What were you doing 50 years ago today? If you were lucky enough to own a television set, you might have been tuning in to the first episode of a new BBC sitcom, called “Dad’s Army”.
First screened on July 31st, 1968, it would run to 80 episodes spanning nine series over nine years and become one of the best-loved TV comedies of all time.
Originally to be called “The Fighting Tigers”, the idea for Dad’s Army came from jobbing actor and budding writer Jimmy Perry and was loosely based on his own experiences during the Second World War. Too young to join the regular armed forces, at 17 he joined the nearest battalion of the Local Defence Volunteers, later to become the Home Guard. Perry would later admit that the character of Private Pike was largely based on himself, while he also gained real-life inspiration for other Dad’s Army characters from his time in the Home Guard.
Perry was playing a bit-part in a sitcom produced by David Croft when he showed him a draft script for “The Fighting Tigers”. Croft was impressed and passed it to the BBC’s head of comedy, Michael Mills, who commissioned the first series. Mills also teamed Perry with the more experienced Croft as co-writer and producer, since he was unsure of Perry’s abilities. It was the start of a long and productive partnership responsible for a string of successful sitcoms such as “It Ain’t Half Hot Mum”, “Hi-de-Hi!” and “You Rang, M’Lord?”
Several elements of Perry’s original draft were refined in partnership with Croft and with input from Mills, including changing the names of several key characters, setting it in the fictional south coast town of Walmington-on-Sea, and changing its name to Dad’s Army. When an early episode was privately screened to members of the public to gauge audience reaction prior to broadcast, the majority of the audience thought it was very poor.
Luckily the production crew had faith in the project and tucked the report away in the bottom of Croft’s bulging in-tray. He only became aware of it several months later, after the first series had been broadcast to great critical acclaim and a second series hastily commissioned.
Key to the success of Dad’s Army was the inspired casting of its ensemble of actors. Several cast members would become synonymous with their characters, which became their best-known roles in long and illustrious careers on stage and screen. Examples include Arthur Lowe and the pompous and bumbling Captain Mainwaring, John Le Mesurier as Sgt Wilson, Clive Dunn as Lance Corporal Jones, John Laurie as Private Frazer and Ian Lavender as Private Pike.
Perry had originally written a ‘spiv’ character for himself, but approved of James Beck’s casting in the role of Private Walker. Sadly, despite being one of the younger cast members, Beck died from pancreatitis in 1973, aged just 44 and during filming for series six. He was the only member of the original main cast not to stay with Dad’s Army for its complete run from 1968 to 1977.
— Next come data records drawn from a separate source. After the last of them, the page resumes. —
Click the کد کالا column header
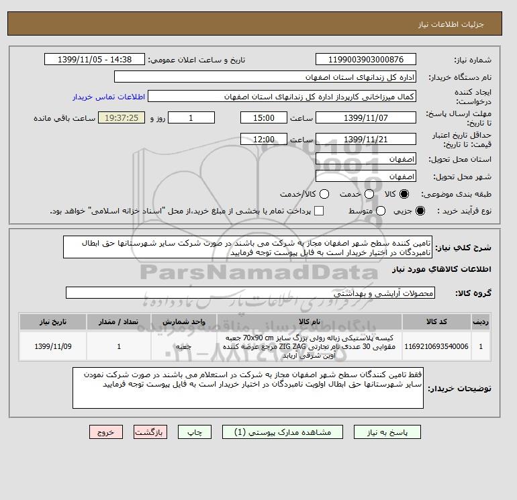The height and width of the screenshot is (500, 517). 436,321
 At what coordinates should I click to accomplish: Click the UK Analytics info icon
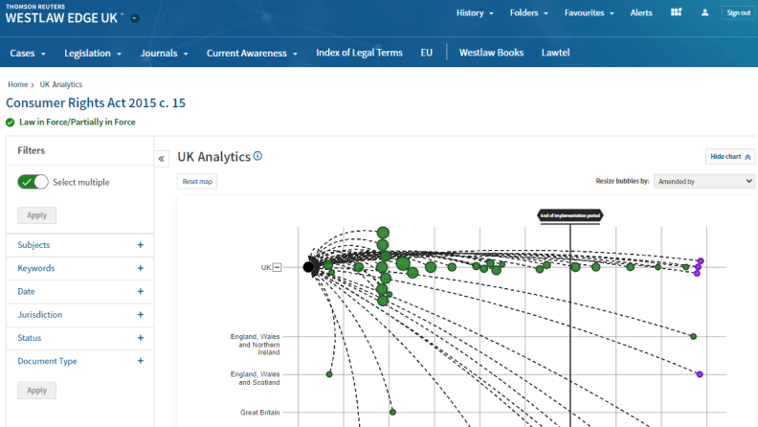[x=258, y=156]
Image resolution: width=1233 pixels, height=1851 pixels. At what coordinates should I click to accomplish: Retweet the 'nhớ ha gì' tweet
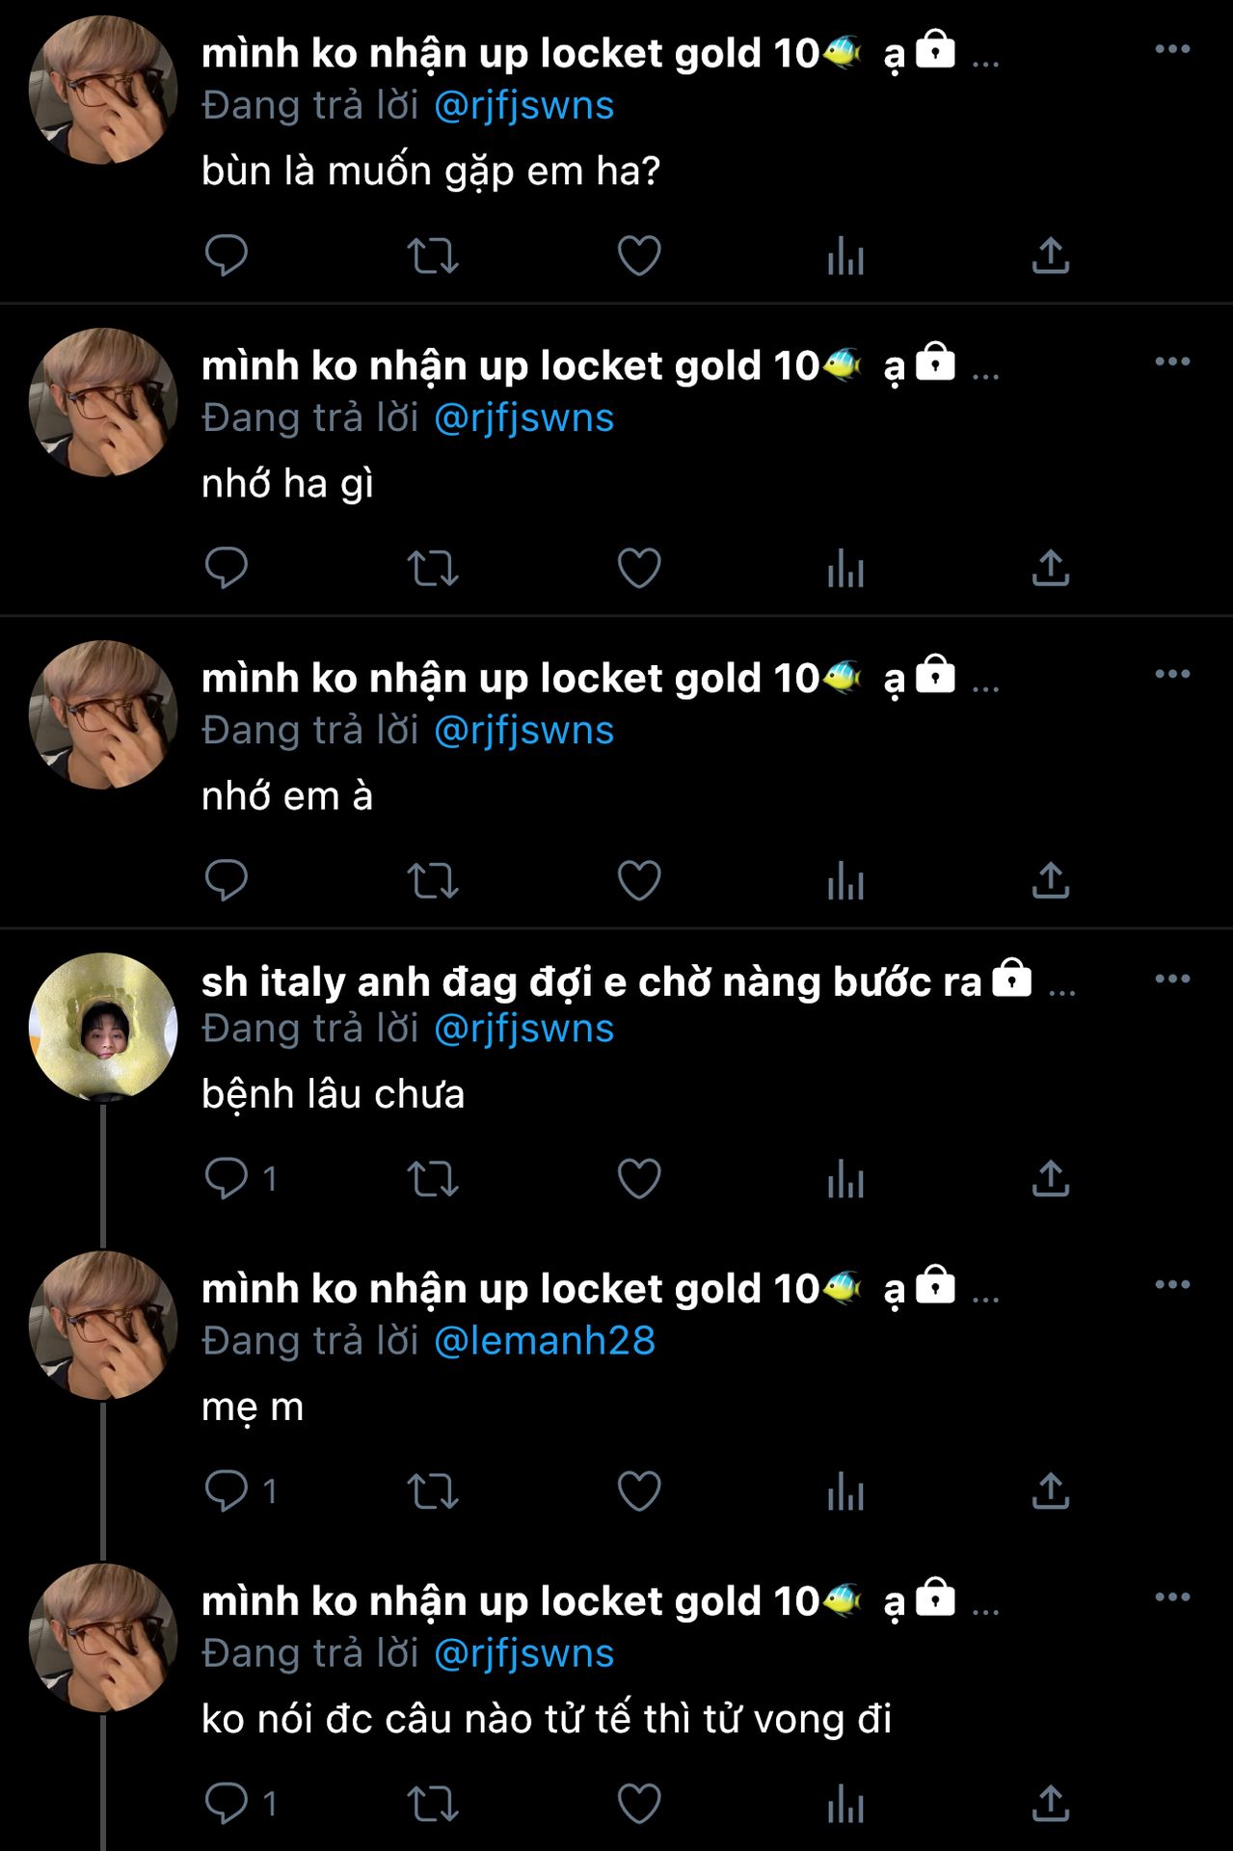click(x=433, y=568)
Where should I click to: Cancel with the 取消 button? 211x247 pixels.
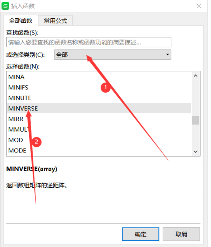[181, 234]
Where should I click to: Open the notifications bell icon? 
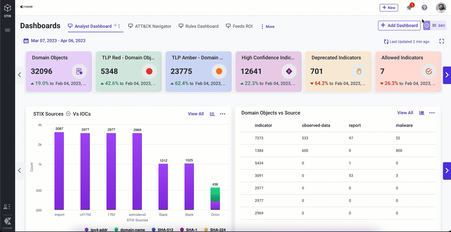pos(410,8)
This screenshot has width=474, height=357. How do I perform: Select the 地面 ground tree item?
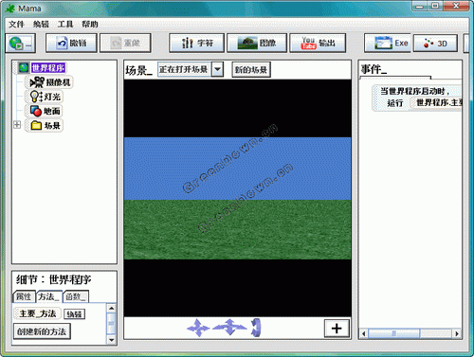tap(45, 111)
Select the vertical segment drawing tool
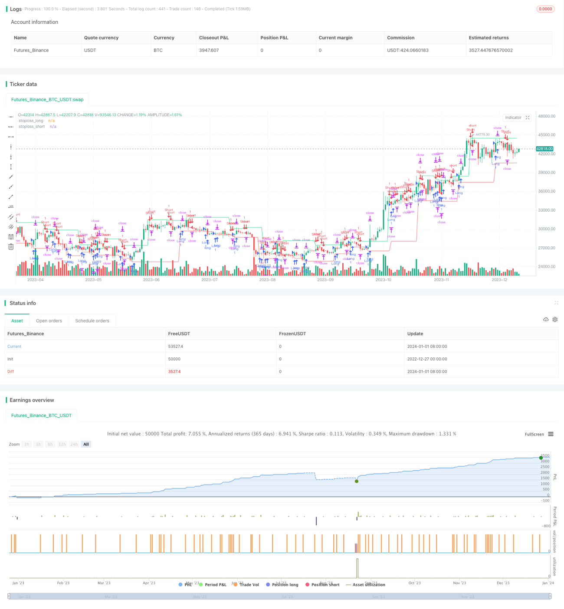564x609 pixels. pos(11,167)
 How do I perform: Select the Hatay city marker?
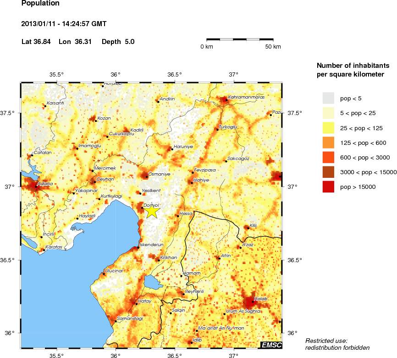137,304
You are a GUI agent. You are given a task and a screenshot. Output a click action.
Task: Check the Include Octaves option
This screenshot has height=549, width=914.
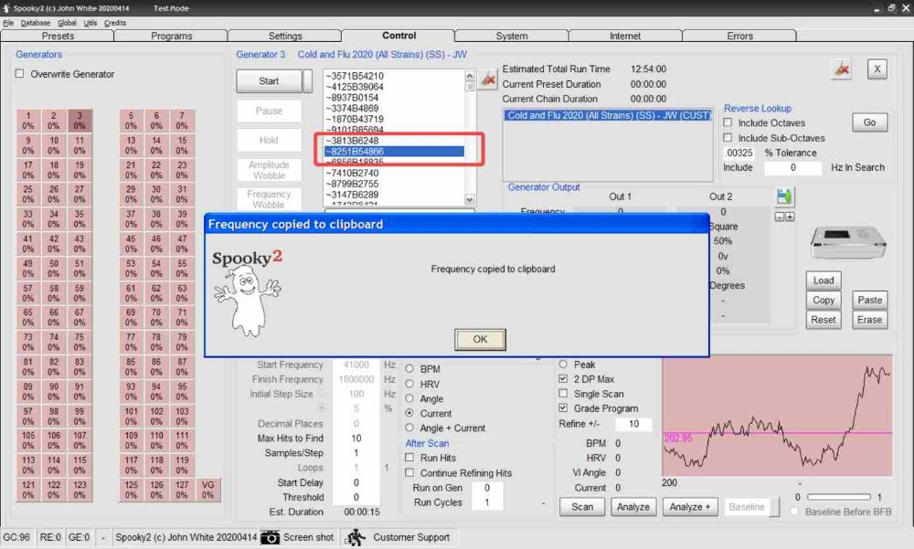728,122
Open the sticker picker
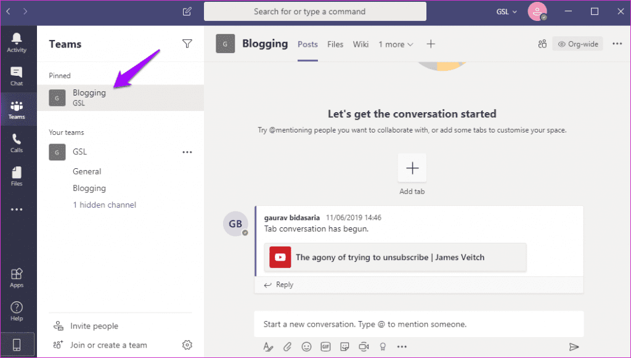 (344, 346)
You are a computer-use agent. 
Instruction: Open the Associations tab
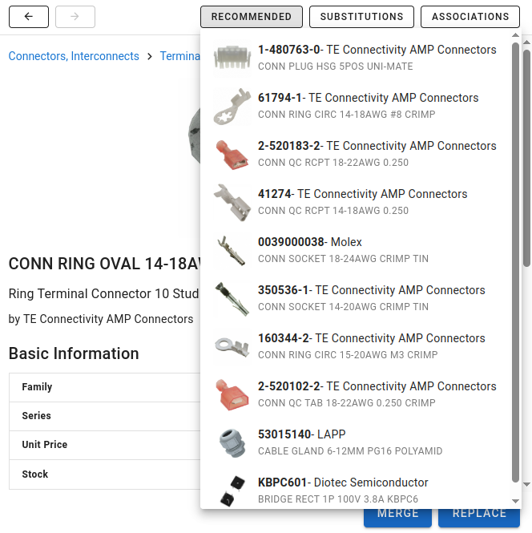[470, 17]
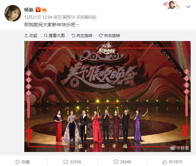The height and width of the screenshot is (166, 196).
Task: Click the upward arrow icon beside 收起
Action: [x=26, y=36]
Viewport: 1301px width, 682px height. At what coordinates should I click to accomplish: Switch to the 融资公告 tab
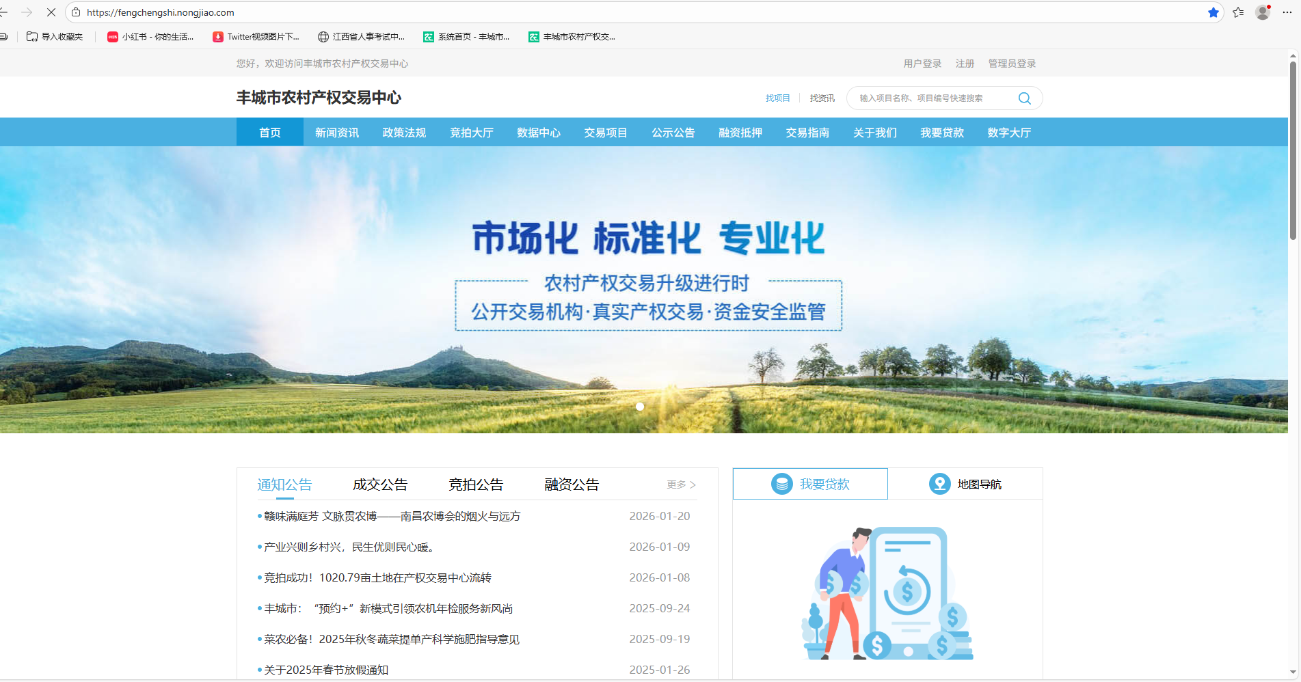[x=572, y=485]
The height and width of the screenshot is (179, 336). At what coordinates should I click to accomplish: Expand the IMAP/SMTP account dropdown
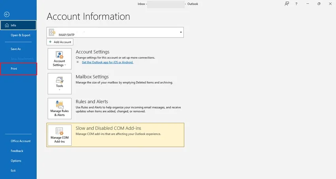click(x=181, y=32)
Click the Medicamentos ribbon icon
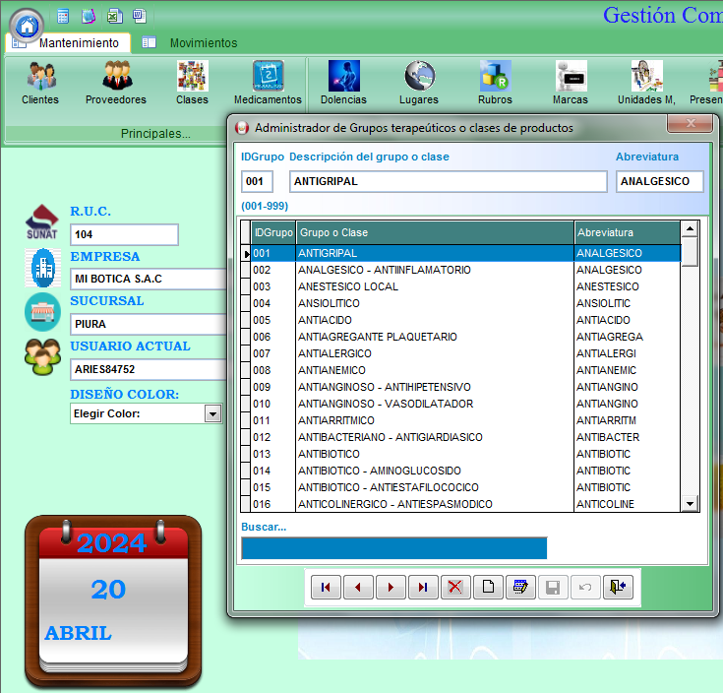 coord(268,83)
Other memorable characters included Arnold Ridley as the mild-mannered Private Godfrey, Frank Williams as the Rev. Farthing, Edward Sinclair as his verger Mr Yeatman, and Bill Pertwee and ARP Chief Warden Hodges, the local greengrocer and a thorn in the side to Captain Mainwaring. Another element of the series which would become instantly recognisable was its theme song, “Who do you think you are kidding, Mr Hitler?”, the lyrics written by Jimmy Perry with music by Derek Taverner and sung by legendary music hall performer Bud Flanagan.
The first episode, filmed in black and white and screened at 6-15pm half-a-century ago today, was called “The Man and the Hour”. Set in 1940, with the threat of an imminent Nazi invasion looming over Britain, it sets the scene of how bank manager Mr Mainwaring is given permission to set up a local LDV unit, appointing himself Captain, his chief clerk as his Sergeant and junior cashier as one of his first Privates.
With a motley collection of elderly men from the town soon swelling the ranks, the new unit eagerly awaits the arrival of its uniforms and weapons, which turn out to be armbands and pepper. Even so, they resolve to stand firm against Hitler at all costs… and the rest, as they say, is history.